*** Source material ***

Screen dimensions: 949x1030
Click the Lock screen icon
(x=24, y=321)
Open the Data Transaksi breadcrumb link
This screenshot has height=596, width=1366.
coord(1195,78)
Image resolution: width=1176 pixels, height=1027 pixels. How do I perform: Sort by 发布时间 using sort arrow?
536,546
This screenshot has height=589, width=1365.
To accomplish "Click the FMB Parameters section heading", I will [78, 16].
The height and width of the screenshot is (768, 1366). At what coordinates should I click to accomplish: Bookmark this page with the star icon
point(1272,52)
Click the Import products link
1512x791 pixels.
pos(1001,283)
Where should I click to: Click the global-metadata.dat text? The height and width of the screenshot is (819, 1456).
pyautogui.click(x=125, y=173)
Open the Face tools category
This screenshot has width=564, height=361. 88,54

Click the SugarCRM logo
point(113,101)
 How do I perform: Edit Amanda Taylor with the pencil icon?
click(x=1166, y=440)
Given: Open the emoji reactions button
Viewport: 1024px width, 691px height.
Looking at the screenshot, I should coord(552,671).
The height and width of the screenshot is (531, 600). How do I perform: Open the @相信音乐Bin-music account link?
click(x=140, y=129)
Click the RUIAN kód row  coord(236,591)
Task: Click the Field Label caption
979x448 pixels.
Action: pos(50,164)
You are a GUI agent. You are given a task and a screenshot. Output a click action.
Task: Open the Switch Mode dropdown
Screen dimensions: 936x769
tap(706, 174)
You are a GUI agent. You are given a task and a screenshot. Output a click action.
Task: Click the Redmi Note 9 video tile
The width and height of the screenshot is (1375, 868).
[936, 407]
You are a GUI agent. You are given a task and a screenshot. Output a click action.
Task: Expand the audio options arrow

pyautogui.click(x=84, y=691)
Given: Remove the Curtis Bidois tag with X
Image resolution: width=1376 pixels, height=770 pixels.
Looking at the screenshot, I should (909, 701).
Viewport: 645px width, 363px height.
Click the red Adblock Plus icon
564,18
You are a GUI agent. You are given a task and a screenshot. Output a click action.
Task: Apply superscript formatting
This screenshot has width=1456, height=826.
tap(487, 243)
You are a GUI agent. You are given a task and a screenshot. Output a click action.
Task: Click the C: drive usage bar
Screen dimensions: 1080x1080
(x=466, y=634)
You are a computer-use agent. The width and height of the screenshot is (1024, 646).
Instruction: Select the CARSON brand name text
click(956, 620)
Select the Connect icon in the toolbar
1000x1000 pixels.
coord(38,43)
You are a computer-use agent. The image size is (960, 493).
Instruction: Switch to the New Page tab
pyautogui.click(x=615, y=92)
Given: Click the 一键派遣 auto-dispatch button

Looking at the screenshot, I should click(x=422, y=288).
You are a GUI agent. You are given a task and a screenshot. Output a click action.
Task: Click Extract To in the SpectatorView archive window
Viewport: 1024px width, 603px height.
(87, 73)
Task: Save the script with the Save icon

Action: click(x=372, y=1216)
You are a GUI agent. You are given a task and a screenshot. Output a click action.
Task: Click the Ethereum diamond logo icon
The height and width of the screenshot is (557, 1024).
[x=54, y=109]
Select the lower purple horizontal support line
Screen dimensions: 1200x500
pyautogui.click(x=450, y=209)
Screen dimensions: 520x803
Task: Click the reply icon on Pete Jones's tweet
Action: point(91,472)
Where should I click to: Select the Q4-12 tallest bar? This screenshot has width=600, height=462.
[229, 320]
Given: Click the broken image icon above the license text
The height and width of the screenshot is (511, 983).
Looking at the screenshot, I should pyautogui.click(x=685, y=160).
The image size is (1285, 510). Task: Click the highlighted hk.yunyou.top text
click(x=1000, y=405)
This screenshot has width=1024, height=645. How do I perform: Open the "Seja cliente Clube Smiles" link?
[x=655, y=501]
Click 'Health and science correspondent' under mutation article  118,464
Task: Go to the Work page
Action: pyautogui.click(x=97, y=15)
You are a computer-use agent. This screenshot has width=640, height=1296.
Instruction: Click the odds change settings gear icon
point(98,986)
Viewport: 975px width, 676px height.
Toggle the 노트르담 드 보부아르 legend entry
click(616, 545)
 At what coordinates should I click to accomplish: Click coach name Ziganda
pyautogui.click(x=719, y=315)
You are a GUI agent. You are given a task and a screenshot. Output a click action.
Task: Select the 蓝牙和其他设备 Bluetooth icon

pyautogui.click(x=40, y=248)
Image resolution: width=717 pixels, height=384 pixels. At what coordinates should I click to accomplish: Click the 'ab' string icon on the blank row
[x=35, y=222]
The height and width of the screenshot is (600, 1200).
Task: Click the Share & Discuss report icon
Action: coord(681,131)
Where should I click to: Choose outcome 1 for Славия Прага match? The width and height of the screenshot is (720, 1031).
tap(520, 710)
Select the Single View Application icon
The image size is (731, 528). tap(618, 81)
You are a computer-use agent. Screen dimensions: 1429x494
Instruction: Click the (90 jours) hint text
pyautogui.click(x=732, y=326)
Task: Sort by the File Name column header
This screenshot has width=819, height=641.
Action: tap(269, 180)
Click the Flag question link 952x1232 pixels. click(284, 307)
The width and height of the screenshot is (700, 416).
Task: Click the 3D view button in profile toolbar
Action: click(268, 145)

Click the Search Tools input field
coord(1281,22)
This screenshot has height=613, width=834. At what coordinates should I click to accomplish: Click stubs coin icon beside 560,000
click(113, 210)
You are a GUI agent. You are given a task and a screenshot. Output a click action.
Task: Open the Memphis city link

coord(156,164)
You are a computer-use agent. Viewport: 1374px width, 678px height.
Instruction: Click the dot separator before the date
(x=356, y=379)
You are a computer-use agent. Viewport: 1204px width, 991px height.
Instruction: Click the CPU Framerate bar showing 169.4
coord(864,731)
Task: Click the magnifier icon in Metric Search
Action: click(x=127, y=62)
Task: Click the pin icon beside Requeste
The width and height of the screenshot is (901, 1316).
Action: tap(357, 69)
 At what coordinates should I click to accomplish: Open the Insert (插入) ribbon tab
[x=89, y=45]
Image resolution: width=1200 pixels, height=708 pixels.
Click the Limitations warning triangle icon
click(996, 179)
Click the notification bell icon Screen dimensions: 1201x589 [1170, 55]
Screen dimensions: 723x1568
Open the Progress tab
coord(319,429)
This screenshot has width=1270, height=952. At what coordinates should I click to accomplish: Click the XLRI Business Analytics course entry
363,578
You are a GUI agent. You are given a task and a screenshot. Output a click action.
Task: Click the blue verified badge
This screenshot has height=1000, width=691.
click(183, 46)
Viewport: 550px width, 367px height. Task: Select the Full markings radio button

*** End of Source material ***

- **What the task requires**
Using the material above, filter for lines holding "computer" and copy each one.

- **Output**
You are a computer-use agent. The width and height of the screenshot is (1024, 646).
You are a computer-use agent. The image size is (960, 493).
You are a computer-use agent. This screenshot has width=640, height=1296.
You are a computer-use agent. Screen dimensions: 1429x494
You are a computer-use agent. Viewport: 1374px width, 678px height.
You are a computer-use agent. Viewport: 1204px width, 991px height.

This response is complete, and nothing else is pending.